**Goal of the exercise**.
In the records below, find the line that contains "Click the 12.48 diameter cell", then transcribe it and every later line exactly, stopping at the final line.

**Excerpted records**.
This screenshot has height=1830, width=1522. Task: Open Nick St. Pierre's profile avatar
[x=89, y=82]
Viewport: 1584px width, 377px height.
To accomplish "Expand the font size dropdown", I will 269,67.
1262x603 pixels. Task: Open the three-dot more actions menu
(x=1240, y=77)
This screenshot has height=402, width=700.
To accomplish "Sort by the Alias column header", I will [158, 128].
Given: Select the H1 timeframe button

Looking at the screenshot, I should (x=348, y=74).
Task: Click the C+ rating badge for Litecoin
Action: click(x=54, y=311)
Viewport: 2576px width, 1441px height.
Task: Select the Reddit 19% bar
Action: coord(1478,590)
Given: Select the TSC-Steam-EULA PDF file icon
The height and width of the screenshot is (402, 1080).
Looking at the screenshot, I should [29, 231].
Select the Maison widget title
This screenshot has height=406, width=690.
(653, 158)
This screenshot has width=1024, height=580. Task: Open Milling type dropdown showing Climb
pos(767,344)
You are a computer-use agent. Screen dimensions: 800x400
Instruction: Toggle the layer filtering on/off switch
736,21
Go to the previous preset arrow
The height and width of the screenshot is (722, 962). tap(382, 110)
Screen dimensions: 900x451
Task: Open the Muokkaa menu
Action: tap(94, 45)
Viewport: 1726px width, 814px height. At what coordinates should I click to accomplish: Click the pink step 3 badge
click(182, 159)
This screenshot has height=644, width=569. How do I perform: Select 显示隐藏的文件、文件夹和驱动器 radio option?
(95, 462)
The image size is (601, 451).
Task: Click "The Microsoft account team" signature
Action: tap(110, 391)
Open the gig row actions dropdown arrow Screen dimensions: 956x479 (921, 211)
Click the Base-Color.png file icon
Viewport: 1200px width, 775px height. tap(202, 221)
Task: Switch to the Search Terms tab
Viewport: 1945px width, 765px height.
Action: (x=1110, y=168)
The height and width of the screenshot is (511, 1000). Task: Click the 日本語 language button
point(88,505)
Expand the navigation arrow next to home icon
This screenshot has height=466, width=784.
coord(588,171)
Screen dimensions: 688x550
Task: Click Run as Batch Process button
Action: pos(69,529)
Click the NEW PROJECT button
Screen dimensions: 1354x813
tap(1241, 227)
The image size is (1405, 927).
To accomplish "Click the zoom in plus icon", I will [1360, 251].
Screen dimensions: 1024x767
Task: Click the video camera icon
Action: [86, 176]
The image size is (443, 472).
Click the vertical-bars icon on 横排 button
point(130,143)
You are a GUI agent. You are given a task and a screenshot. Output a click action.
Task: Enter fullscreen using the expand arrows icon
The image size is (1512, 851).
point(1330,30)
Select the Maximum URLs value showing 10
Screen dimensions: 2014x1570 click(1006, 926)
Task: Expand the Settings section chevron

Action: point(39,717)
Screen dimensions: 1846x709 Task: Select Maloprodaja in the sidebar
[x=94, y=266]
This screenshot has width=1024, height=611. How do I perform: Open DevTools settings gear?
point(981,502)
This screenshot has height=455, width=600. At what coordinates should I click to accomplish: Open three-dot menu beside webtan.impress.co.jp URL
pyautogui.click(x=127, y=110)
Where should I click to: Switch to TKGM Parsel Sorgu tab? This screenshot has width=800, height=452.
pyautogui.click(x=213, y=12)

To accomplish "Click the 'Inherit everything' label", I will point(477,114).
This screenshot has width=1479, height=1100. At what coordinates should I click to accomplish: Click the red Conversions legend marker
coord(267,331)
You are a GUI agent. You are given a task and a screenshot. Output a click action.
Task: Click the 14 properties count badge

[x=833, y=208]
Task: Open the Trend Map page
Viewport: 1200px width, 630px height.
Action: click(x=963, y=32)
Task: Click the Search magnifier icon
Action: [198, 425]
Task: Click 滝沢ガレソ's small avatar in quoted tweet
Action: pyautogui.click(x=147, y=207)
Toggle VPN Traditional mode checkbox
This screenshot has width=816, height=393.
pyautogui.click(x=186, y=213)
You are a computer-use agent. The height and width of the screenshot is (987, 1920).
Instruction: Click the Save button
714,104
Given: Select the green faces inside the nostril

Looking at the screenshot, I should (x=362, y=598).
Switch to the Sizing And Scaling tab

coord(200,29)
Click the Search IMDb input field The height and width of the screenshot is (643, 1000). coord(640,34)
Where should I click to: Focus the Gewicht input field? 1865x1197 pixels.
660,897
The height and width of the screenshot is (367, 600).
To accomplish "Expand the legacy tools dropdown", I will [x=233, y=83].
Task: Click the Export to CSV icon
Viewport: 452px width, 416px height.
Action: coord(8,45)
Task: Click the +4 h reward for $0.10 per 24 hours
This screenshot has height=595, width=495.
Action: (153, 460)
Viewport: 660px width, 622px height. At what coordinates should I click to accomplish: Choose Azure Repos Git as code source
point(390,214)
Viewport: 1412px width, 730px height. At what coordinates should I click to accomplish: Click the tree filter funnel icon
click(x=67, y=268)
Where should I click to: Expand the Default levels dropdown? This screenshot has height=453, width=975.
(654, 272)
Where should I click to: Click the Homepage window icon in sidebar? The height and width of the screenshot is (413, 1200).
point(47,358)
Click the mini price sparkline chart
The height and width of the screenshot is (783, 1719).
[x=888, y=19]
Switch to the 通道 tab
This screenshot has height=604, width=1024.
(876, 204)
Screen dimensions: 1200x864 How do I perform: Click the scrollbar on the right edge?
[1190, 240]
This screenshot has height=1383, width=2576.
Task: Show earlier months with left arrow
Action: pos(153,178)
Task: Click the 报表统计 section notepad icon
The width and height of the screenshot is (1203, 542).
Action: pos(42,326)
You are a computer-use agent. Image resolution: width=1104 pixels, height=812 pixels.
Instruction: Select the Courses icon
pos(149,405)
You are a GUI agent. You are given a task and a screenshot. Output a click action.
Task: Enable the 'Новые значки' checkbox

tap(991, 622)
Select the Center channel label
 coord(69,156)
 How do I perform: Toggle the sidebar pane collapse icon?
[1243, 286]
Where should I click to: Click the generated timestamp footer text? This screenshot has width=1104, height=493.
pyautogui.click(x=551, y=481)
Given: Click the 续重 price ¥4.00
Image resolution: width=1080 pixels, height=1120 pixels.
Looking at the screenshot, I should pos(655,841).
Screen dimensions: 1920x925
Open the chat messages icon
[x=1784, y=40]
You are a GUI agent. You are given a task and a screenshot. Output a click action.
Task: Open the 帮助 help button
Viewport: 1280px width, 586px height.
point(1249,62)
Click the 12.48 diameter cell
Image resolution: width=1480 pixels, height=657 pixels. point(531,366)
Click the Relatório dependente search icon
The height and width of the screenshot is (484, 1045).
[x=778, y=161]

**Expected answer**.
Click the 12.48 diameter cell
Image resolution: width=1480 pixels, height=657 pixels. point(531,366)
Click the Relatório dependente search icon
The height and width of the screenshot is (484, 1045).
[x=778, y=161]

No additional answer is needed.